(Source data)
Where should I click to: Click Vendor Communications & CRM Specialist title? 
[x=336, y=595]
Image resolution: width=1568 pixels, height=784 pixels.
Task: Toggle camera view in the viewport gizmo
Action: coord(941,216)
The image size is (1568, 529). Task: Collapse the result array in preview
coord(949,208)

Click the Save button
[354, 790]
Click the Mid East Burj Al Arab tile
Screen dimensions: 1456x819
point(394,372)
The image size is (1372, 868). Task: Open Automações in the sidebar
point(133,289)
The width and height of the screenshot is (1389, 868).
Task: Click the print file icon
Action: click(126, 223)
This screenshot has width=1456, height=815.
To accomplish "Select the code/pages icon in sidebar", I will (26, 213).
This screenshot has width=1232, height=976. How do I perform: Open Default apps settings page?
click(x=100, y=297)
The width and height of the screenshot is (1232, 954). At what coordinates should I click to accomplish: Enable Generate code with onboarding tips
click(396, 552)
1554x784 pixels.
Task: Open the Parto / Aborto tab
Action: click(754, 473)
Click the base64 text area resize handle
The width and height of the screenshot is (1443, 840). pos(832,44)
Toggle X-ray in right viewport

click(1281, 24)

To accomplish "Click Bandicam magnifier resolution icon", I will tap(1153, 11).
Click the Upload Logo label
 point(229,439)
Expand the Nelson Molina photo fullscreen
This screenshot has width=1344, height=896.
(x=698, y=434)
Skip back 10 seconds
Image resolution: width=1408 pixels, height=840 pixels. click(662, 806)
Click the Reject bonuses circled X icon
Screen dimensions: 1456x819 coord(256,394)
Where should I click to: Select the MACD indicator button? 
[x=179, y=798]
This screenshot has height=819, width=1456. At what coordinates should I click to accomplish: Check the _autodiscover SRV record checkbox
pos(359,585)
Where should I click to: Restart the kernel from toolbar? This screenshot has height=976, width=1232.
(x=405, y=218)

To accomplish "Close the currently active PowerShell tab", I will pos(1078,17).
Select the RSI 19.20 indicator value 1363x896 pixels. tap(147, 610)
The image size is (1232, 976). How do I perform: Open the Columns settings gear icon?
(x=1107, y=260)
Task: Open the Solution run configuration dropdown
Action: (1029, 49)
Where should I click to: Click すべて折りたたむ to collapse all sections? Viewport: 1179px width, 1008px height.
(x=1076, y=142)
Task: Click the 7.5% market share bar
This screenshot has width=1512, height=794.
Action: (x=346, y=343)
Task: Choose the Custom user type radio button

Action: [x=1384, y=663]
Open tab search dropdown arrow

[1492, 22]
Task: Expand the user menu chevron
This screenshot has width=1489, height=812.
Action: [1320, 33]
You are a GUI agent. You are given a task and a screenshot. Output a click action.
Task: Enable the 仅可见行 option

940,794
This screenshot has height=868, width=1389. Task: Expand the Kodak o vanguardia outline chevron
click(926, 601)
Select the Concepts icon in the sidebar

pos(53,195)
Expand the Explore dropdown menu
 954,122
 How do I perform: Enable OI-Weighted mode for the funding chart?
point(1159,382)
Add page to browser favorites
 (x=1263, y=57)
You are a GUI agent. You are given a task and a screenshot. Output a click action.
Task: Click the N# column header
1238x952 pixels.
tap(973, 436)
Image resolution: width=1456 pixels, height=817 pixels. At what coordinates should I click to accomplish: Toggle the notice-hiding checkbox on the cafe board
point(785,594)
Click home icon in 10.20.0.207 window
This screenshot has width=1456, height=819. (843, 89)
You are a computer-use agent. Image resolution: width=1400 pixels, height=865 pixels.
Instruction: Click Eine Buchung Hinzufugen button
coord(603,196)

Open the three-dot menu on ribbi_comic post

*Task goal:*
The answer is every entry, copied word for word.

*Solution to the problem:*
Where should I click to: Click Vendor Communications & CRM Specialist title? 
[x=336, y=595]
Image resolution: width=1568 pixels, height=784 pixels.
Task: Toggle camera view in the viewport gizmo
Action: coord(941,216)
The image size is (1568, 529). Task: Collapse the result array in preview
coord(949,208)

Click the Save button
[354, 790]
Click the Mid East Burj Al Arab tile
Screen dimensions: 1456x819
point(394,372)
The image size is (1372, 868). Task: Open Automações in the sidebar
point(133,289)
The width and height of the screenshot is (1389, 868).
Task: Click the print file icon
Action: click(126, 223)
This screenshot has width=1456, height=815.
To accomplish "Select the code/pages icon in sidebar", I will (26, 213).
This screenshot has width=1232, height=976. How do I perform: Open Default apps settings page?
click(x=100, y=297)
The width and height of the screenshot is (1232, 954). At what coordinates should I click to accomplish: Enable Generate code with onboarding tips
click(396, 552)
1554x784 pixels.
Task: Open the Parto / Aborto tab
Action: click(754, 473)
Click the base64 text area resize handle
The width and height of the screenshot is (1443, 840). pos(832,44)
Toggle X-ray in right viewport

click(1281, 24)

To accomplish "Click Bandicam magnifier resolution icon", I will tap(1153, 11).
Click the Upload Logo label
 point(229,439)
Expand the Nelson Molina photo fullscreen
This screenshot has width=1344, height=896.
(x=698, y=434)
Skip back 10 seconds
Image resolution: width=1408 pixels, height=840 pixels. click(662, 806)
Click the Reject bonuses circled X icon
Screen dimensions: 1456x819 coord(256,394)
Where should I click to: Select the MACD indicator button? 
[x=179, y=798]
This screenshot has height=819, width=1456. At what coordinates should I click to accomplish: Check the _autodiscover SRV record checkbox
pos(359,585)
Where should I click to: Restart the kernel from toolbar? This screenshot has height=976, width=1232.
(x=405, y=218)

To accomplish "Close the currently active PowerShell tab", I will pos(1078,17).
Select the RSI 19.20 indicator value 1363x896 pixels. tap(147, 610)
The image size is (1232, 976). How do I perform: Open the Columns settings gear icon?
(x=1107, y=260)
Task: Open the Solution run configuration dropdown
Action: (1029, 49)
Where should I click to: Click すべて折りたたむ to collapse all sections? Viewport: 1179px width, 1008px height.
(x=1076, y=142)
Task: Click the 7.5% market share bar
This screenshot has width=1512, height=794.
Action: (x=346, y=343)
Task: Choose the Custom user type radio button

Action: [x=1384, y=663]
Open tab search dropdown arrow

[1492, 22]
Task: Expand the user menu chevron
This screenshot has width=1489, height=812.
Action: [1320, 33]
You are a GUI agent. You are given a task and a screenshot. Output a click action.
Task: Enable the 仅可见行 option

940,794
This screenshot has height=868, width=1389. Task: Expand the Kodak o vanguardia outline chevron
click(926, 601)
Select the Concepts icon in the sidebar

pos(53,195)
Expand the Explore dropdown menu
 954,122
 How do I perform: Enable OI-Weighted mode for the funding chart?
point(1159,382)
Add page to browser favorites
 (x=1263, y=57)
You are a GUI agent. You are given a task and a screenshot. Output a click action.
Task: Click the N# column header
1238x952 pixels.
tap(973, 436)
Image resolution: width=1456 pixels, height=817 pixels. At what coordinates should I click to accomplish: Toggle the notice-hiding checkbox on the cafe board
point(785,594)
Click home icon in 10.20.0.207 window
This screenshot has width=1456, height=819. (843, 89)
You are a computer-use agent. Image resolution: width=1400 pixels, height=865 pixels.
Instruction: Click Eine Buchung Hinzufugen button
coord(603,196)

Open the three-dot menu on ribbi_comic post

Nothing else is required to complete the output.